[Reading passage]:
However, this is exactly the issue I’m trying to discuss. It looks as though, if we take the threat of uncaring AI seriously, this is a real problem and it demands a real solution. The only solution that I can see is morally abhorrent, and I’m trying to open a discussion looking for a better one. Any suggestions on how to do this would be appreciated.
As I understand it from reading the sequences, Eliezer’s position roughly boils down to “most AI researchers are dilettantes and no danger to anyone at the moment. Anyone capable of solving the problems in AI at the moment will have to be bright enough, and gain enough insights from their work, that they’ll probably have to solve Friendliness as part of it—or at least be competent enough that if SIAI shout loud enough about Friendliness they’ll listen. The problem comes if Friendliness isn’t solved before the point where it becomes possible to build an AI without any special insight, just by throwing computing power at it along with a load of out-of-the-box software and getting ‘lucky’.”
In other words, if you’re convinced by the argument that Friendly AI is the most important problem facing us, the thing to do is work on Friendly AI rather than prevent other people working on unFriendly AI. Find an area of the problem no-one else is working on, and do that. That might sound hard, but it’s infinitely more productive than finding the baddies and shooting at them.
Anyone smart enough to be dangerous is smart enough to be safe? I’m skeptical- folksy wisdom tells me that being smart doesn’t protect you from being stupid.

[Task to carry out]: Continue the forum discussion about preventing unfriendly AI, picking up after its final post.

[Recorded data]:
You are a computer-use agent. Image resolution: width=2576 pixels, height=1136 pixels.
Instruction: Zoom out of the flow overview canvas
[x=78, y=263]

[The result]:
But in general, yes- the threat becomes more and more tangible as the barrier to AI gets lower and the number of players increases. At the moment, it seems pretty intangible, but I haven’t actually gone out and counted dangerously smart AI researchers- I might be surprised by how many there are.
To be clear, I was NOT trying to imply that we should actually right now form the Turing Police.
As I understand it, the argument (roughly) is that if you build an AI from scratch, using just tools available now, you will have to specify its utility function, in a way that the program can understand, as part of that process. Anyone actually trying to work out a utility function that can be programmed would have to have a fairly deep understanding—you can’t just type “make nice things happen and no bad things”, but have to think in terms that can be converted into C or Perl or whatever. In doing so, you would have to have some kind of understanding in your own head of what you’re telling the computer to do, and would be likely to avoid at least the most obvious failure modes.
However, in (say) twenty years that might not be the case—it might be (as an example) that we have natural language processing programs that can take a sentence like ‘make people happy’ and have some form of ‘understanding’ of it, while still not being Turing-test-passing, self-modification-capable fully general AIs. It could then get to the stage that some half-clever person could think “Hmm… If I put this and this and this together, I’ll have a self-modifying AI. And then I’ll just tell it to make everyone smile. What could go wrong?”
In any case, non-abhorrent solutions include “work on FAI” and “talk to AGI researchers, some of whom will listen (especially if you don’t start off with how we’re all going to die unless they repent, even though that’s the natural first thought)”.
Edited, in the interest of caution.
However, this is exactly the issue I’m trying to discuss. It looks as though, if we take the threat of uncaring AI seriously, this is a real problem and it demands a real solution. The only solution that I can see is morally abhorrent, and I’m trying to open a discussion looking for a better one. Any suggestions on how to do this would be appreciated.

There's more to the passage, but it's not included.